### ACTIVITY LIST
1. Please say whether each statement agrees with the text on René Portocarrero, giving yes or no and quoting the words that decide it: (a) He held his first solo exhibition in 1934. (b) He completed a long course of formal training at the San Alejandro academy. (c) His Carnavales series consisted of works on paper.
2. Extend the text on René Portocarrero, picking up right after its final sentence.

### TEXT PROVIDED

René Portocarrero

Died: April 7, 1985

One of the leading figures in Cuban plastic arts. His pictorial universe encompasses the creation of paintings, illustration of books and magazines, graphic designs, and murals.

He was born in the Cerro municipality in the capital. From a very young age he showed his vocation for painting. Between the ages of twelve and fourteen he attended brief courses at the Villate and San Alejandro academies. His artistic temperament did not adapt to this type of learning and he continued painting on his own.

In 1934 he held his first solo exhibition. From then on and for several decades, his work would reflect the light, color, and rhythm of his country.

He was essentially a self-taught painter. He worked as an instructor at the Estudio Libre para Pintores y Escultores de la Habana (1937), and his drawings were published in the magazines Verbum, Espuela de Plata, and Orígenes.

He taught drawing around 1943 at the Cárcel de La Habana, where he left a religious mural. Works such as Interiores del Cerro, Festines, and Figuras para una Mitología Contemporánea had great influence in defining his style.

In the second half of the 1940s decade he addressed the theme of popular festivities in an extensive series of pastels, and began decorating ceramic pieces. He conceived in this technique the mural Historia de las Antillas for the Hotel Habana Hilton and another in 1968 with the theme of ornamented women and Flora, which resulted in a series of paintings exhibited at the Thirty-third Venice Biennale.

His habit of working in extensive cycles with central subjects that served as motifs to develop led, in 1962, to the Color de Cuba exhibition composed of religious images linked to Cuban Santería, ornamented women and carnival figures; the latter became the subject of a special series of works on paper which he titled: Carnavales (1970-1971); followed by other cycles: Figuras sedentes (1975-1976), Transfiguración y fuga, and Madres eternas (1982).

The specialist Adelaida de Juan, in her work Pintura Cubana: Temas y Variaciones, refers to René Portocarrero's work:
"Starting from the 1940s, new visions of the city emerge. In addition to the night city of Víctor Manuel, Portocarrero begins his numerous approaches. First are the Interiores del Cerro, in which the ornament of the architecture and furnishings coil and encompass the entire composition, including the human figure. Later, in the nineteen-fifties, it is the entire city and not just a neighborhood; but it is a city that has become thin and refined until it becomes almost an architectural plane. Its color is dedicated and sad and its schematicism, mere suggestion of a depersonalized city.

### INFORMATION PROVIDED
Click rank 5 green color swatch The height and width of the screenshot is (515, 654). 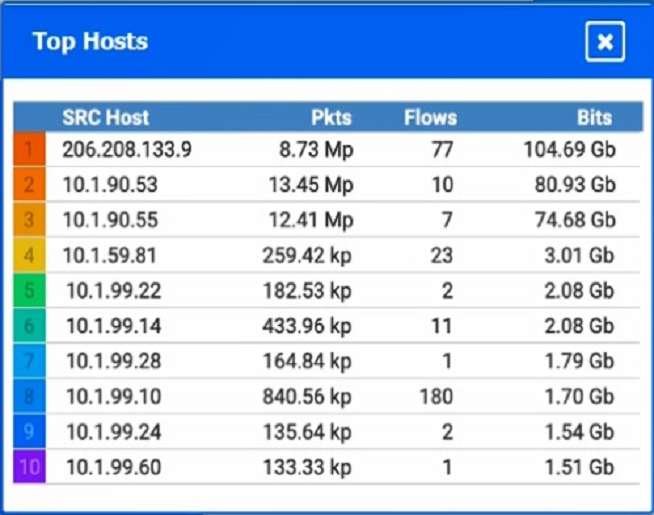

### ANSWERS BY ITEM NUMBER
1.
(a) Yes: "In 1934 he held his first solo exhibition."
(b) No: "Between the ages of twelve and fourteen he attended brief courses at the Villate and San Alejandro academies. His artistic temperament did not adapt to this type of learning and he continued painting on his own."
(c) Yes: "a special series of works on paper which he titled: Carnavales (1970-1971)"

2.
In the nineteen-sixties the initial exuberance of line and color resurges, but no longer confined to Cerro but in a total display of color, great synthesis of buildings, streets, statues and, above all, the very atmosphere of a city rediscovered by the painter.

In that same period, Portocarrero presents extended series of flowers, of thick impasto and rich color, which will pass, as an integrated element in more complex compositions such as the Ornamented Heads, the Floras and the mosaic mural of the palace of revolution, where flowers, heads and snails merge in a panoramic and poetic vision of our island.

He received numerous distinctions and decorations, among which the following stand out:
Order of Culture of Poland, the highest decoration awarded by this country to the most outstanding foreign intellectuals.
Order of Cyril and Methodius Second Class of Bulgaria in 1976.
In 1979 he was named Honorary Advisor Member of the International Association of Plastic Artists of UNESCO.
On October 4, 1981 he was decorated with the Orden Félix Varela of First Class awarded by the State Council of the Republic of Cuba.
On September 14, 1982 he was awarded the Águila Azteca, the highest Mexican decoration.
Published Books

He has published two books:
El sueño (1939), with his own drawings and texts.
Las Máscaras (1955), a collection of twelve drawings.